The next Metal AM Academy will be held later this month in Korea; you can also contact Materialise about the availability of the academy in your specific region.
Sculpteo Introducing New Metal 3D Printing Material and Finishes
According to Sculpteo’s State of 3D Printing 2017 report, 3D printable materials that can handle complex shapes are important, as complexity is one of the objectives of metal 3D printing. With that in mind, Sculpteo has introduced its new metal 3D printing material, the Binder Jetting Stainless Steel 316, composed of a stainless steel alloy and well-suited to 3D printing small parts. The material is a less expensive 3D printing metal material, with strong corrosion and high temperature resistance and good mechanical properties.
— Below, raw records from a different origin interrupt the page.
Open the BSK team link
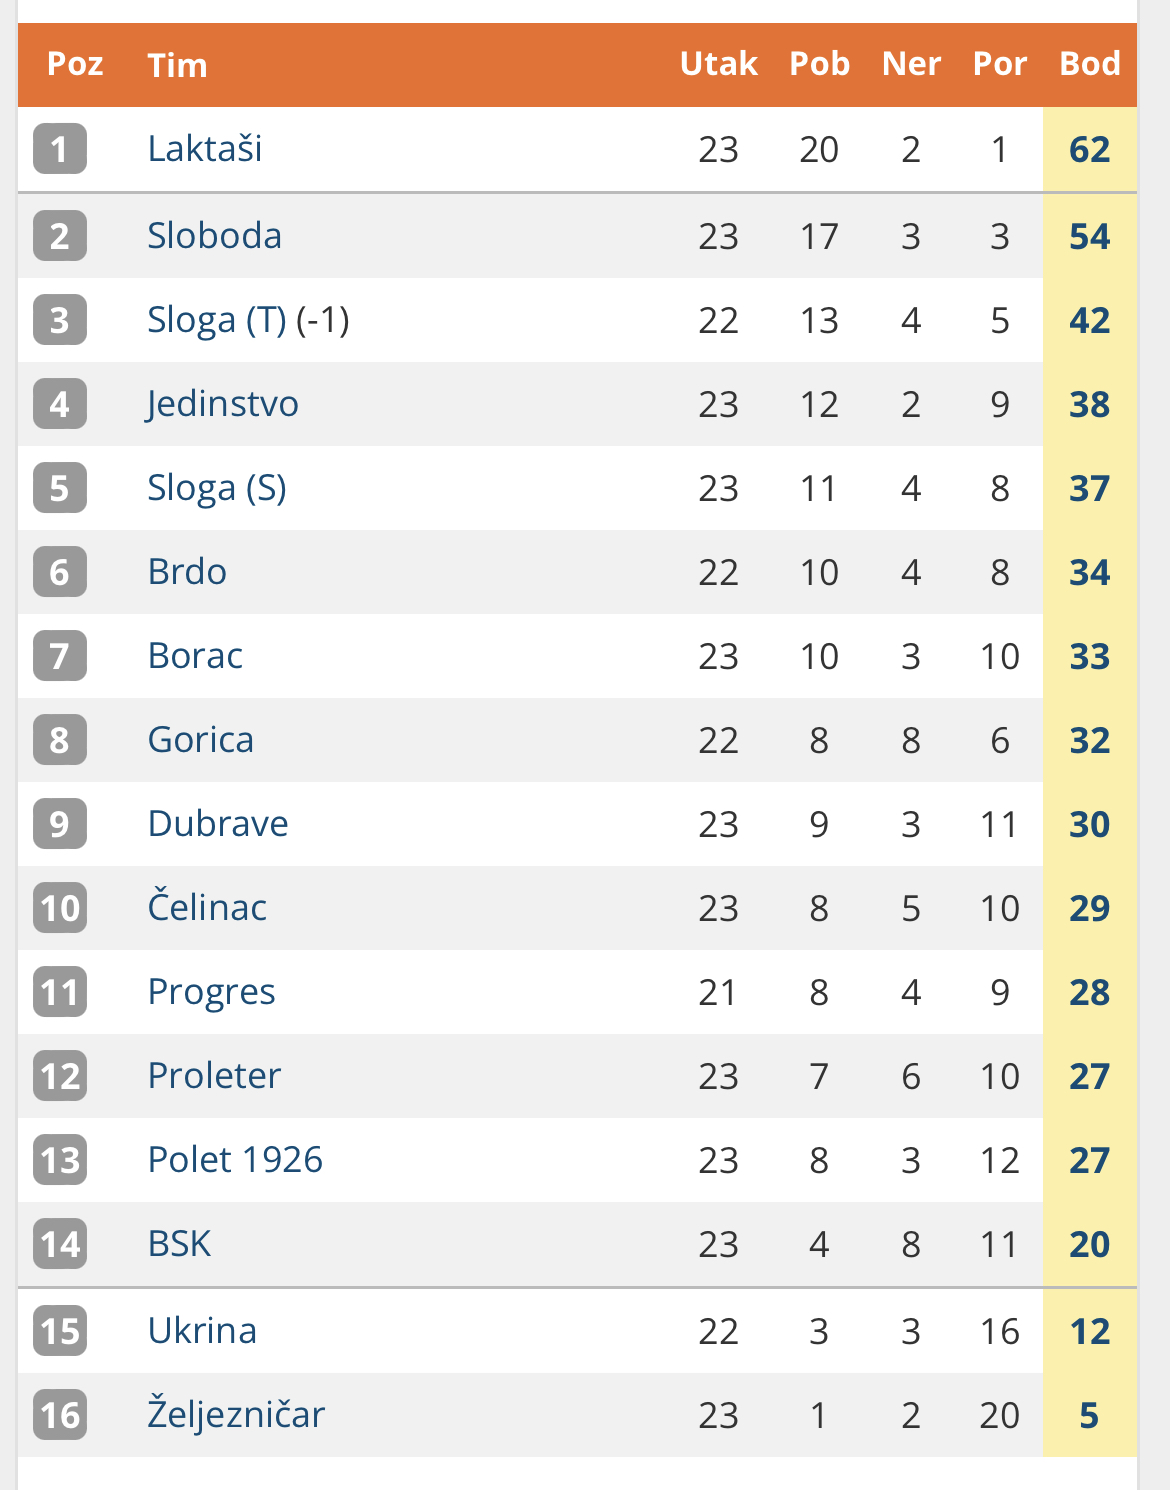The height and width of the screenshot is (1490, 1170). click(x=180, y=1244)
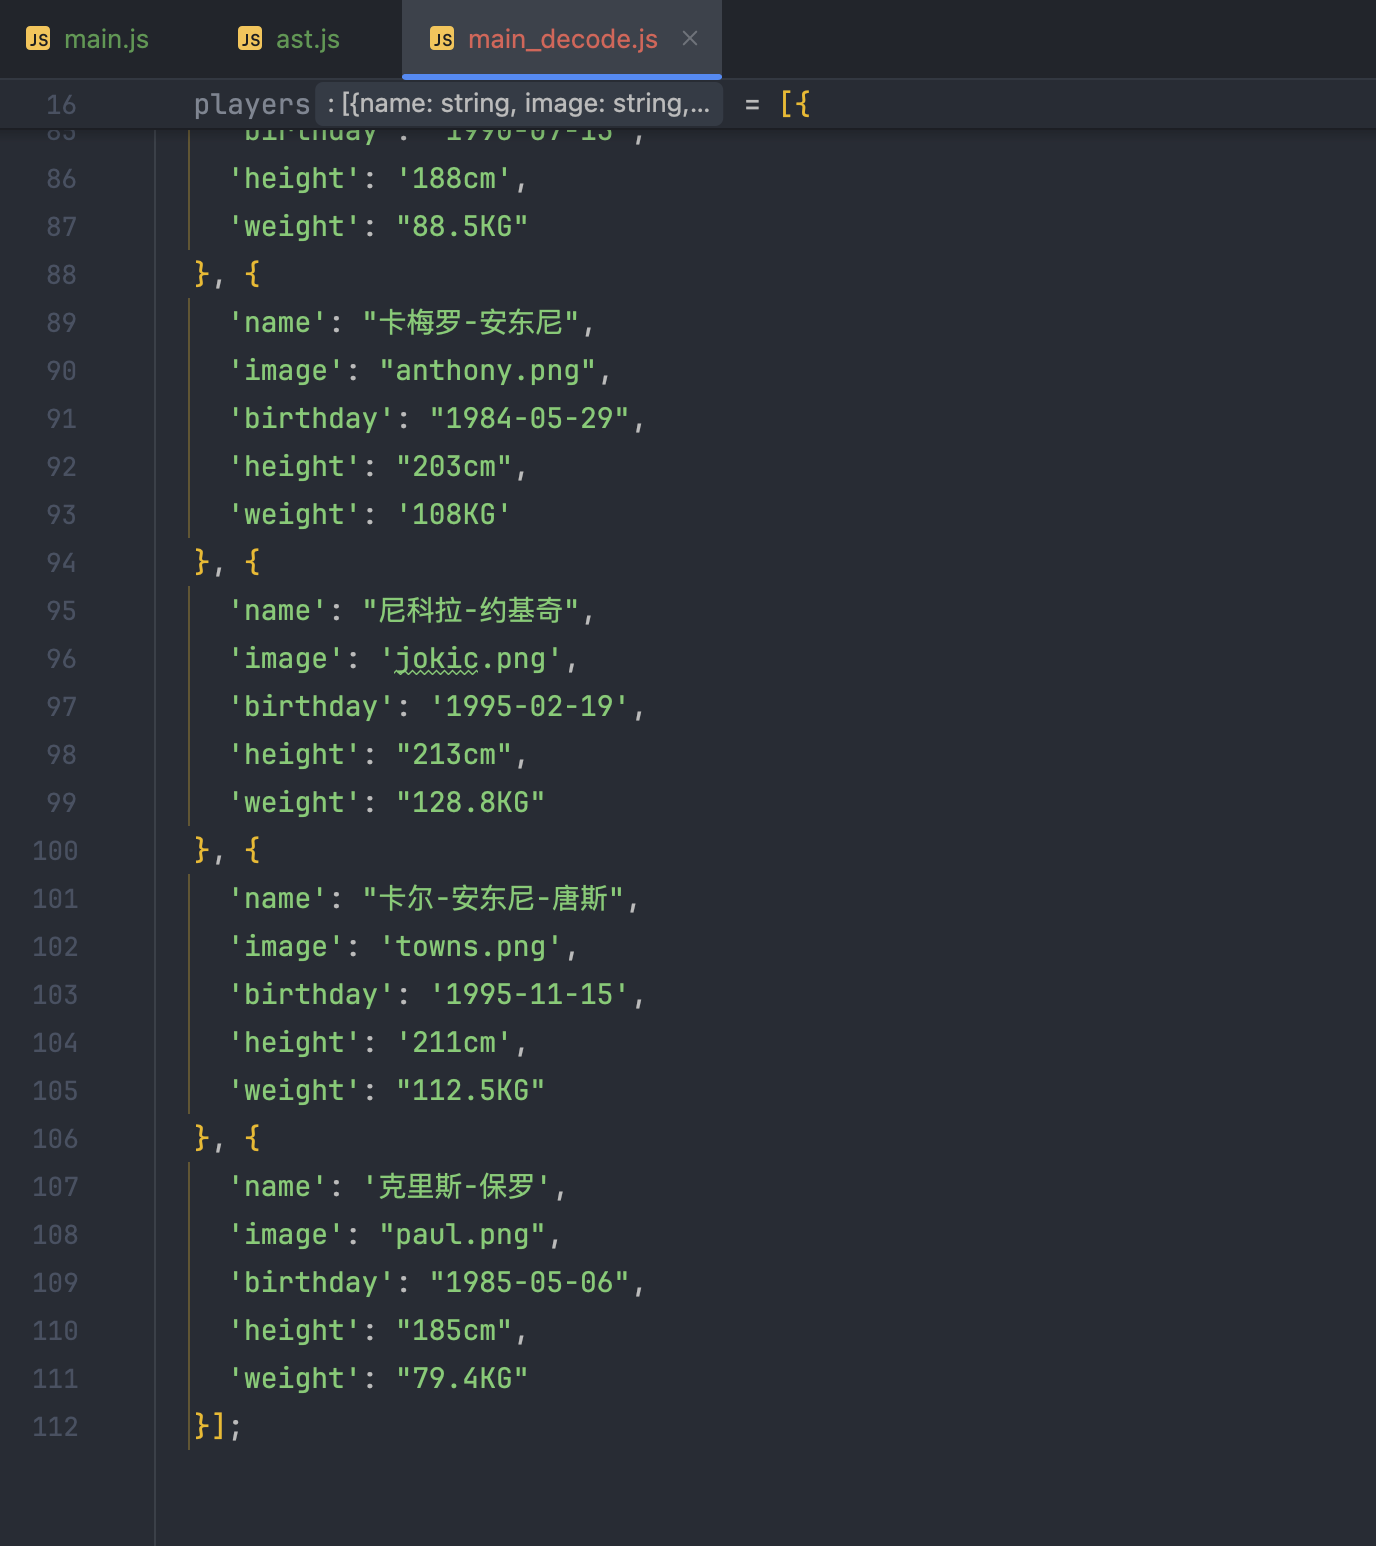Click the JS icon on main_decode.js tab
The height and width of the screenshot is (1546, 1376).
pos(442,39)
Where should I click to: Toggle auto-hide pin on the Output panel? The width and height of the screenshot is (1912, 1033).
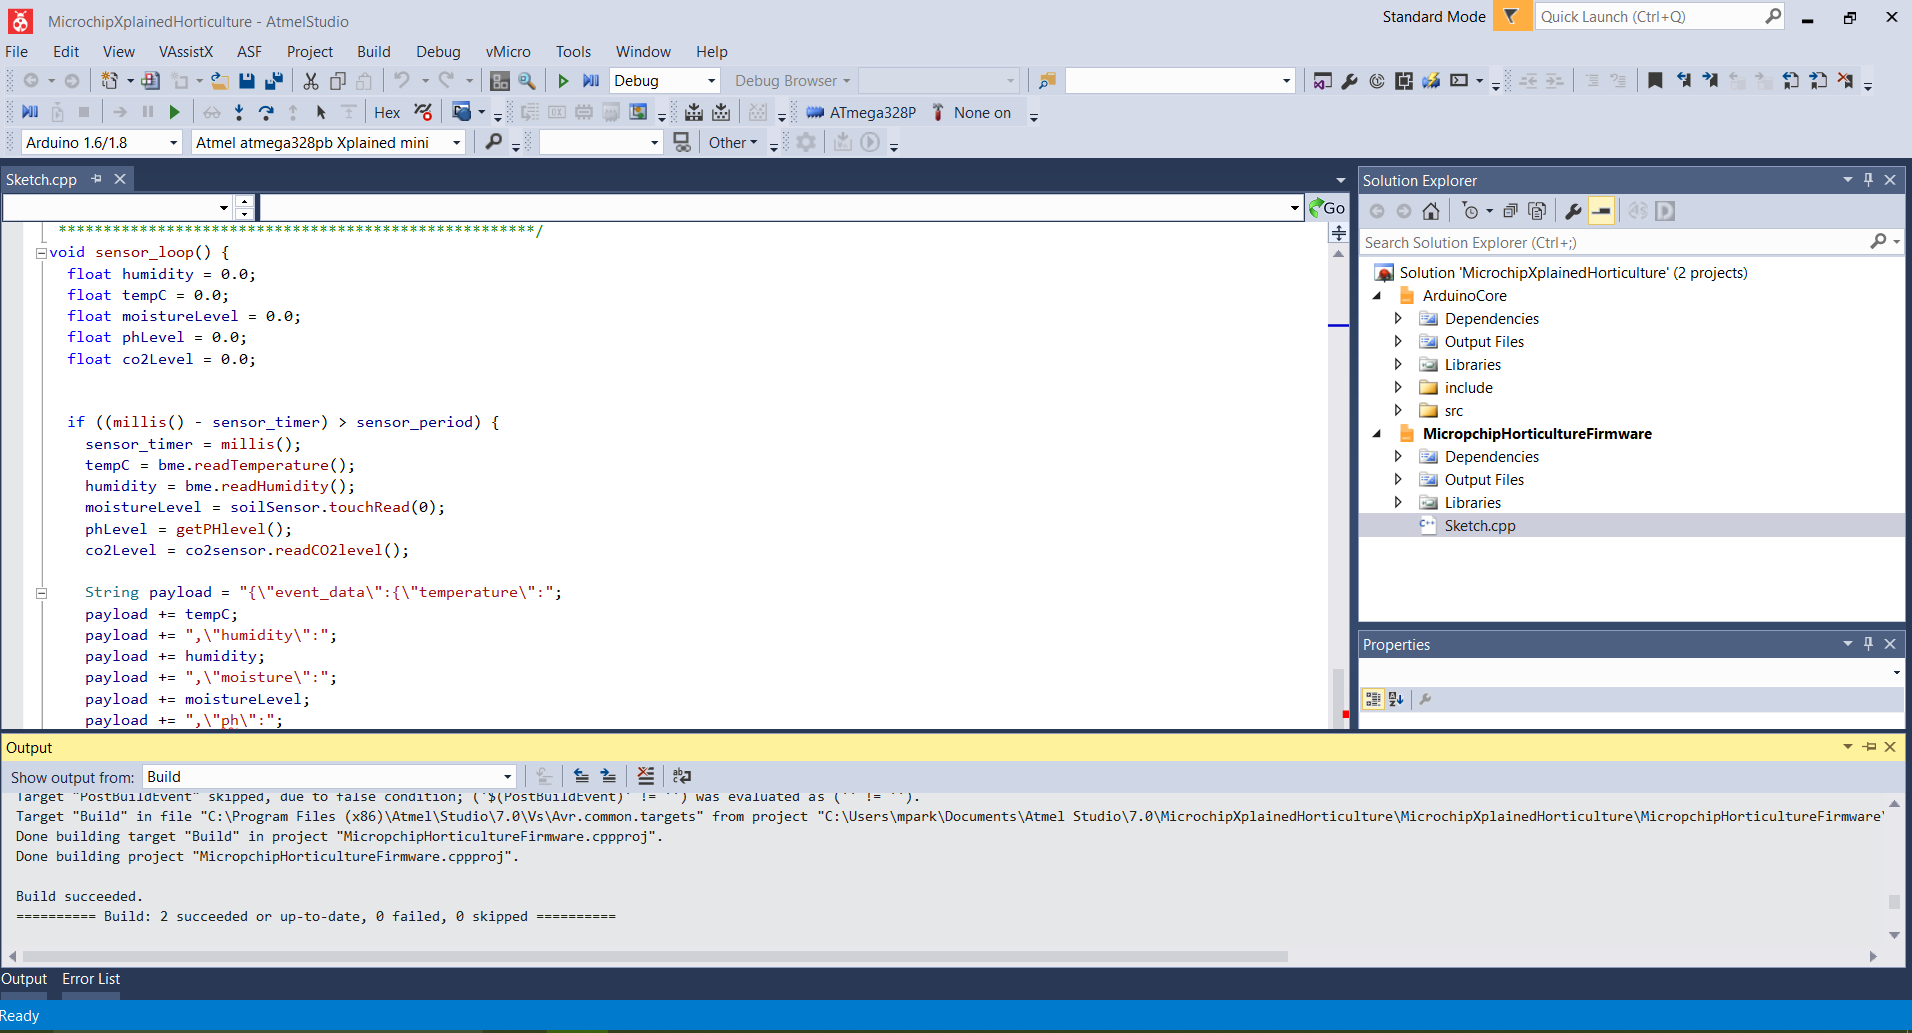[x=1868, y=747]
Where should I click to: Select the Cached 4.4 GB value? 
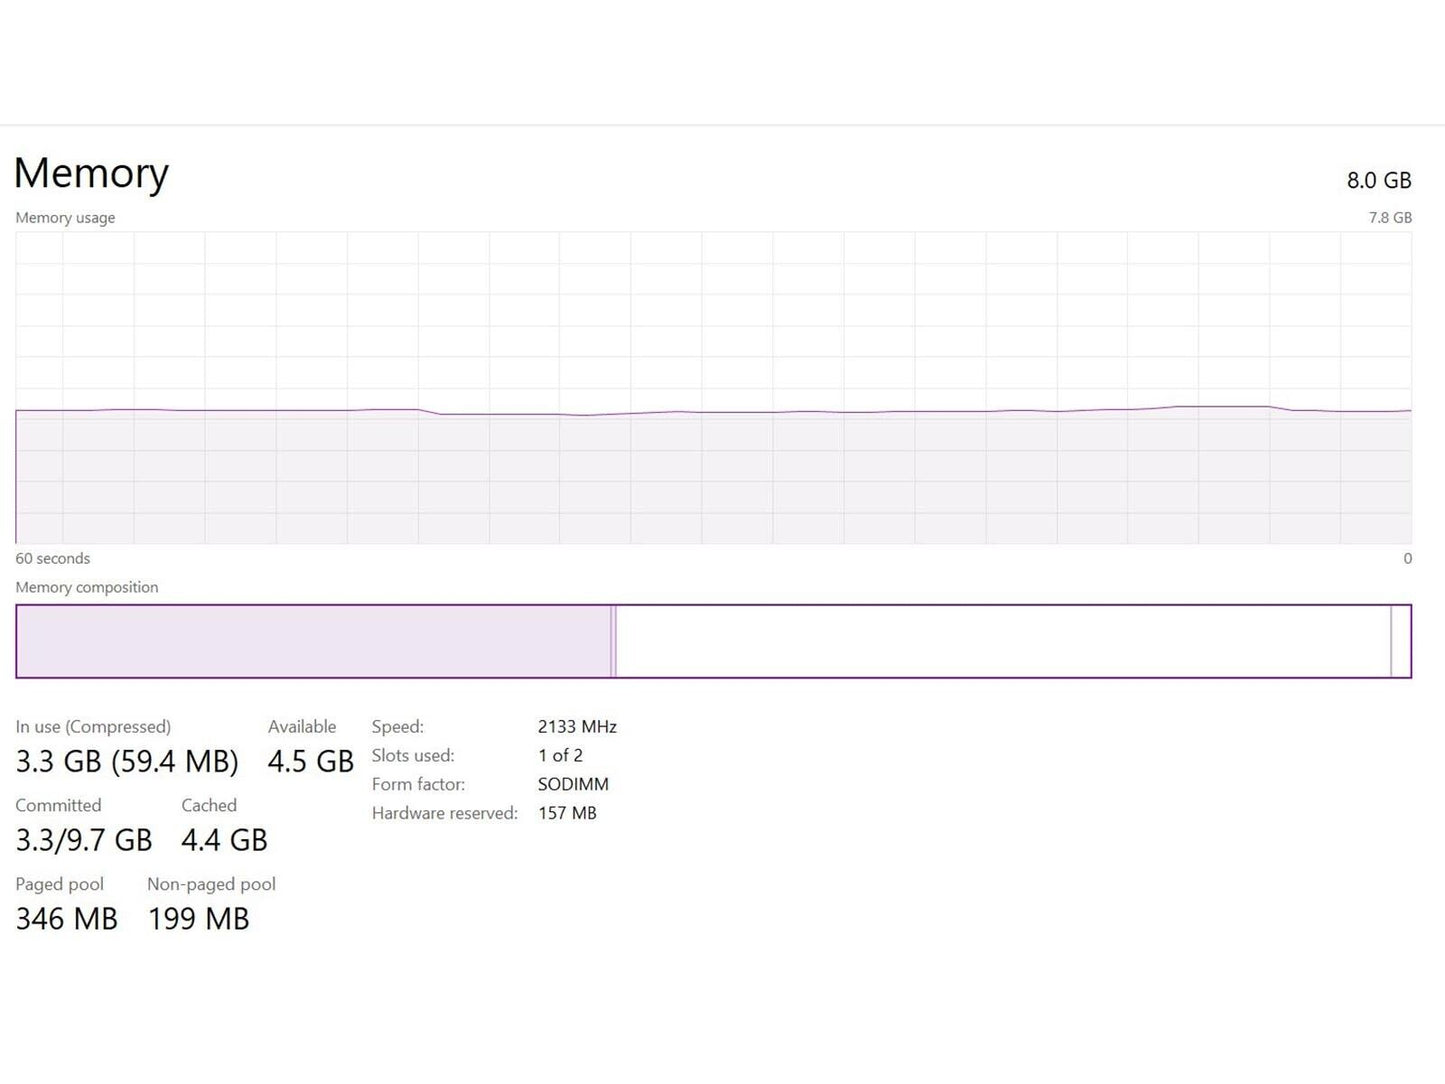pyautogui.click(x=224, y=841)
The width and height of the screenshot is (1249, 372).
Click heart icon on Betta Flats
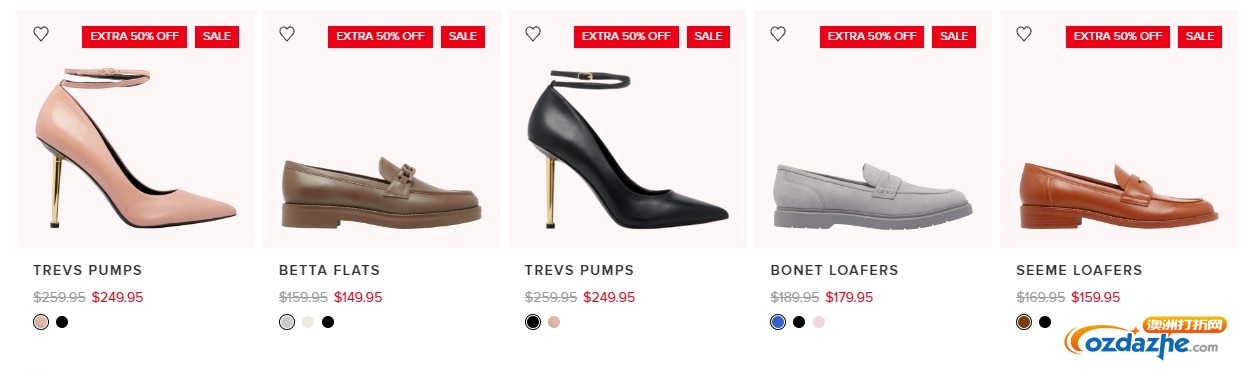coord(287,34)
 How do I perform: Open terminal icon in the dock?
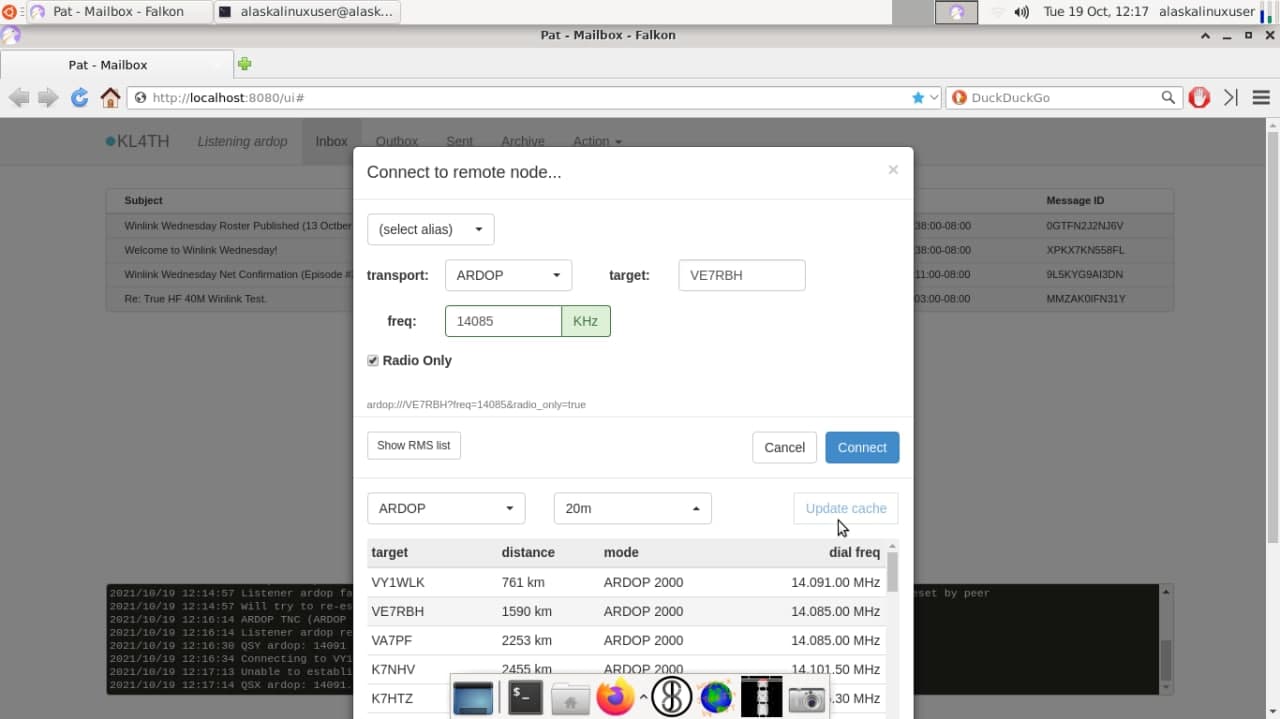click(526, 697)
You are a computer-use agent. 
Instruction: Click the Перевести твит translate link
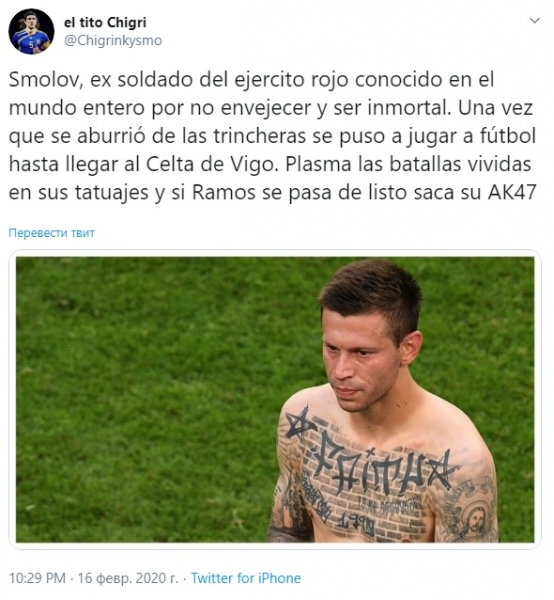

It’s available in Raw and Polished finishing options, and parts printed with Stainless Steel 316 can be shipped worldwide in about 16 days, though the polishing option may add an extra 2-3 days on average. Make sure to respect the maximum building sizes when designing 3D objects in this new material: 6.4 x 6.4 x 6.4 mm minimum and 160 x 65 x 65 mm maximum, raw and unpolished. In addition, Sculpteo has also introduced its new Black Damascus finish for its strong Stainless Steel 420SS/BR material, which is a good choice for printing jewelry and decorative objects.
i.materialise Launches Polyamide (MJF) Trial Material
i.materialise has announced the launch of Polyamide (MJF), its latest trial material, for HP’s Multi Jet Fusion 3D printing technology. Models made with this technology are constructed from fine, granular powder, and when you combine smooth polyamide with MJF, you get thinner walls, a more detailed surface, power porosity, and higher density than SLS 3D printing offers. It offers great design freedom, and comes in two finishes: natural, which offers a gray color and granular look, and dyed, which will add one day to a print job’s lead time, as models have to be submerged in a bath of black color pigment.
You can design the minimum wall thickness as low as 0.5 mm for living hinges, but most of the time that number will be 1 mm. The material makes it possible to print enclosed or interlocking parts, and the maximum 3D printed model size possible with i.materialise’s new polyamide (MJF) is 256 x 340 x 360 mm. Check out all of the design tips for the material in the design guide, or upload your model here to try it yourself. As this is a trial material, make sure to send any feedback or comments to firstname.lastname@example.org.
Sony Smartphone App Takes 3D Scans
The latest smartphones by Sony can turn any object, even a person, into a 3D model, just by moving the phone around. The phones create the detailed 3D scans by using the phone’s camera lens and a ‘very clever app,’ and not a depth sensor or dual lens system. The app does all of the data processing on the smartphone, instead of using a cloud service, and looks for changes in light as the moves around to determine depth. Then you can scan the object or person and 3D print a model, or turn it into a video you can share with your friends on social media. Sony said that “the innovation was possible thanks to the power of the processor in its latest handsets.”
The app’s 3D scanning algorithm needs a powerful processor to work, so it’s only available on the company’s latest phones, which Sony unveiled at the recent IFA Show in Berlin. Check out the video of the Sony smartphone 3D scanning app in action here.